— EXTRAIT ÉTUDIÉ —
Le Canada « camoufle » 80 millions de tonnes d’émissions de GES issus de l’exploitation forestière, plaide un rapport dévoilé jeudi par quatre groupes environnementaux. Des affirmations contestées par l’industrie qui affirme que ses pratiques sont conformes aux normes internationales.

À quelques jours de l’ouverture de la COP26, à Glasgow, en Écosse, Nature Québec, Nature Canada, Environmental Defence Canada et Natural Resources Defense Council soutiennent que « le Canada a adopté une approche biaisée du calcul et de la déclaration du carbone du secteur forestier qui masque les impacts majeurs de l’exploitation forestière sur le climat ».

Selon ces groupes, « le Canada gonfle le volume de dioxyde de carbone que les forêts aménagées éliminent de l’atmosphère de plus de 80 millions de tonnes par an, soit un volume supérieur à l’empreinte carbone annuelle du secteur des bâtiments au Canada et plus de 10 % du total annuel des émissions de gaz à effet de serre déclarées par le Canada ».

Le rapport intitulé L’omission des émissions : Comment les échappatoires dont bénéficie l’industrie forestière mettent en péril le leadership du Canada en matière de climat allègue des lacunes dans la façon dont le fédéral mesure et réglemente les émissions de l’industrie forestière.

Le document soutient également que le Canada permet à l’industrie forestière de « liquider » des forêts primaires, qui sont plus riches en carbone au profit de jeunes arbres qui mettront des décennies avant de capter autant de carbone qu’un arbre mature.

« Entretenir une fiction »

Le Canada ferait notamment abstraction dans son calcul des émissions dues aux incendies de forêt. Les auteurs reprochent aussi à Ottawa de ne pas évaluer les progrès de l’industrie par rapport à 2005, année de référence qui est utilisée pour d’autres secteurs d’activité. Les autorités se baseraient plutôt sur les émissions projetées de 2030 si l’exploitation forestière avait poursuivi ses activités à un taux historique.

Le Canada exclurait également les émissions liées aux chemins forestiers et aux lignes sismiques : 13 mégatonnes par année seraient ainsi omises dans les calculs.

Finalement, le rapport reproche aussi aux autorités d’exclure l’industrie forestière de la réglementation sur la tarification du carbone applicable à d’autres secteurs, une forme de subvention à l’industrie, indique-t-on.

Selon Alice-Anne Simard, directrice de Nature Québec, le Canada ne tient pas compte de la totalité des émissions issues de l’exploitation de la forêt. « Ce qu’on fait, c’est qu’on continue d’entretenir la fiction que l’industrie forestière est neutre en carbone », affirme-t-elle.

« Je suis sidéré de voir ça », déclare le PDG du Conseil de l’industrie forestière du Québec, Jean-François Samray, au sujet du rapport dévoilé jeudi. Selon lui, les calculs des émissions sont aussi scrutés de près par les autres nations.

(Éléments du jeu de données)
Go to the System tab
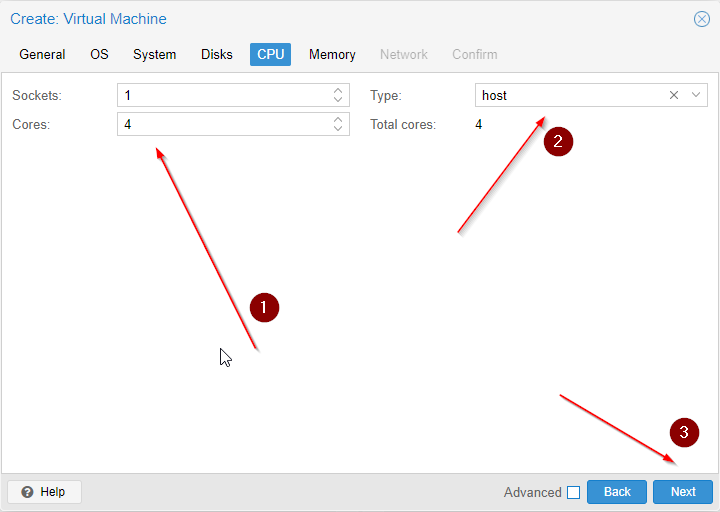This screenshot has height=512, width=720. click(154, 54)
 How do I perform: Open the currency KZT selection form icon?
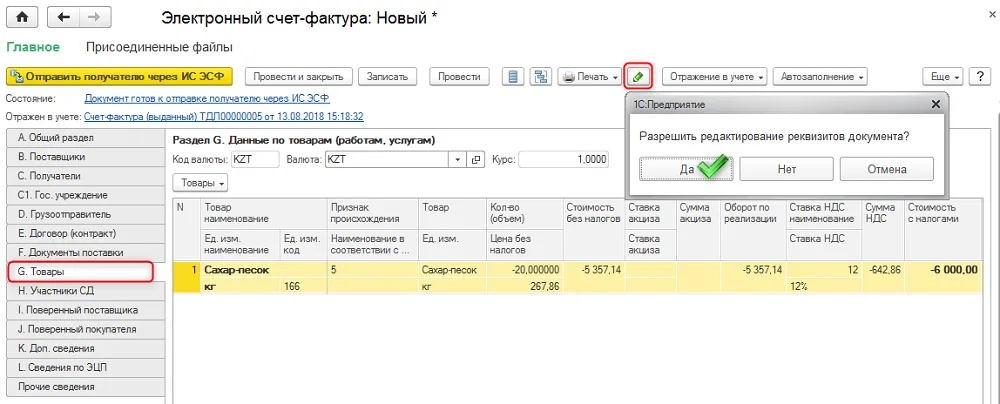tap(475, 160)
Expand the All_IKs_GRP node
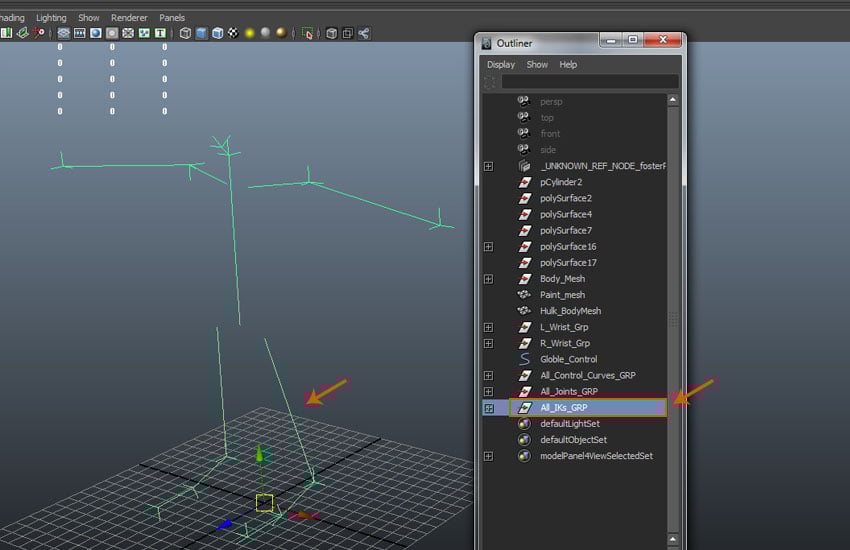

— OBJECTIF —
Traduisez en anglais cette phrase de l'extrait sur les émissions de l'exploitation forestière au Canada : « Le Canada exclurait également les émissions liées aux chemins forestiers et aux lignes sismiques : 13 mégatonnes par année seraient ainsi omises dans les calculs. »

— SOLUTION —
Canada is also said to exclude emissions linked to forest roads and seismic lines: 13 megatonnes a year are thus reportedly left out of the calculations.